Sore pun tiba, TG8 tetap setia menunggu dan menemani Avan dikamar rawat ini. Orang tua Avan sudah kembali ke rumah sakit. Tiba saatnya kini Avan akan dipindahkan ke Singapura dan ia akan mendapat perawatan lebih disana. Mereka mencoba menahan air mata saat Avan mulai dipindahkan ke dalam mobil ambulan. Setelah itu orang tua Avan pamit kepada mereka. Akhirnya Avan pun benar-benar dibawa ke Singapura dan meninggalkan TG8 di negara ini.
"Ayo pulang." ajak Jeffrey. Dan mereka pun pulang kerumah masing-masing.

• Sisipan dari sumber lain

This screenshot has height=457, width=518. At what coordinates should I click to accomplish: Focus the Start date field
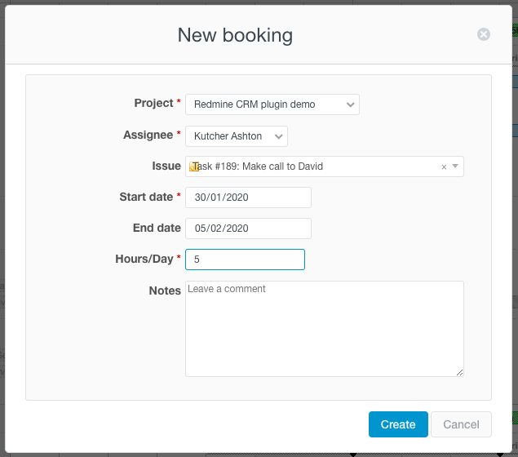248,197
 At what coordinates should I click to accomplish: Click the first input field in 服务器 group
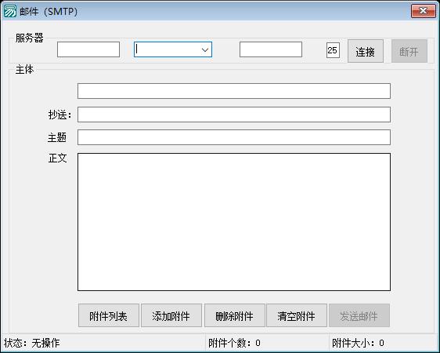(x=88, y=49)
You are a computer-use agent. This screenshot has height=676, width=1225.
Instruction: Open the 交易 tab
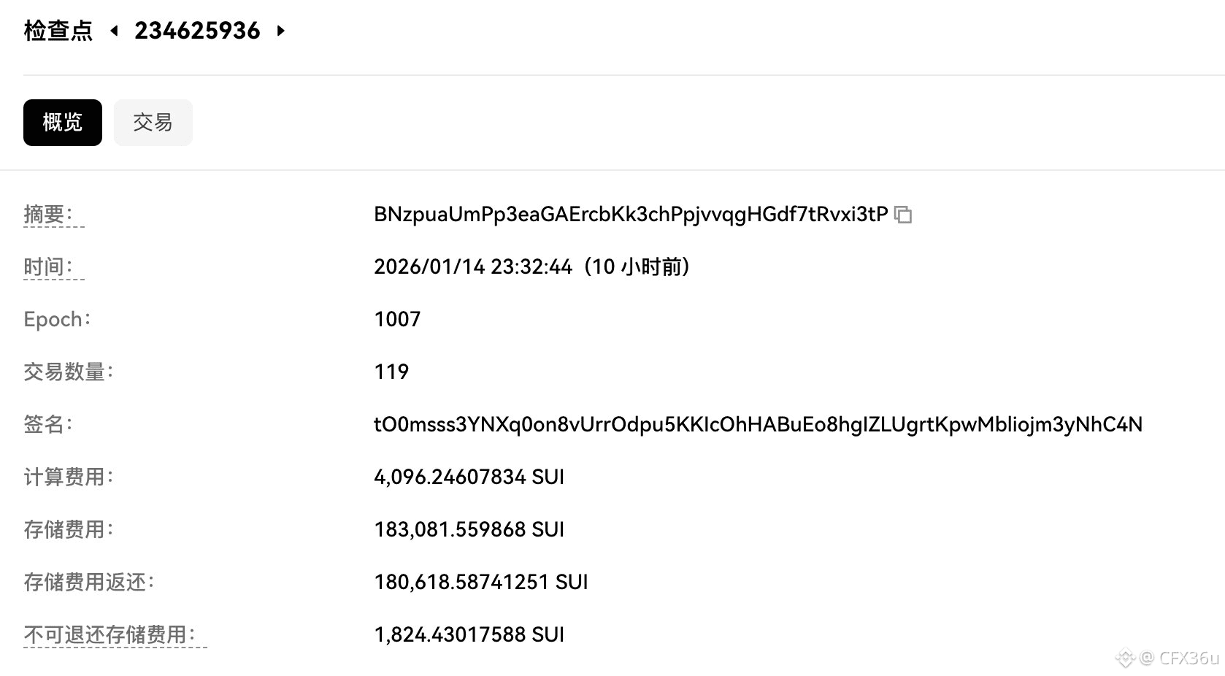click(153, 123)
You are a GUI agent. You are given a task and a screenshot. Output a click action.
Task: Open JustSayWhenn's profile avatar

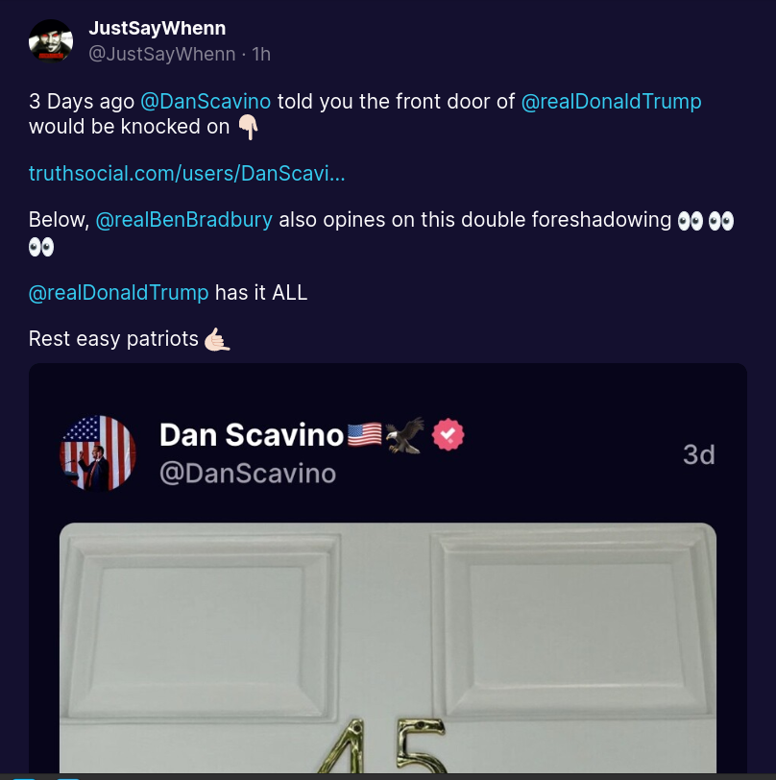click(x=51, y=41)
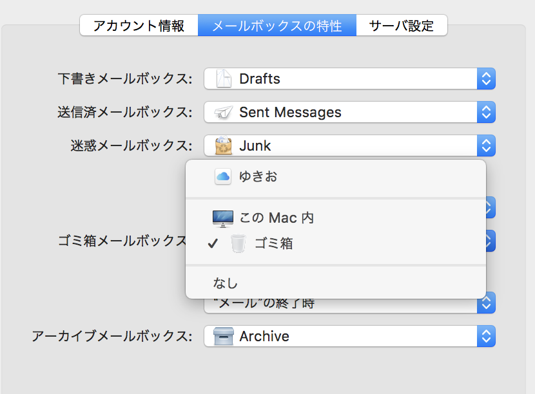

Mereka harus menempuh hidup baru tanpa Avan. Mereka yakin suatu saat nanti anak kelas 5 SD itu akan kembali dan bermain lagi dengan mereka.
*****
Seminggu setelah Avan meninggalkan mereka ke Singapura, The Grazon 8 kembali menjalankan aktivitas masing-masing. Mereka kini kembali bersekolah walau tanpa Avan. Kini mereka sedikit sibuk dengan UN dan akan menghadapi kelulusan SD. Mereka menyibukkan diri agar tidak mengingat Avan lagi. Walau hatinya berdoa semoga Avan baik-baik saja disana dan segera bangun dari komanya.
Kini mereka sedang duduk dikantin setelah 1 jam bel pulang sekolah berbunyi.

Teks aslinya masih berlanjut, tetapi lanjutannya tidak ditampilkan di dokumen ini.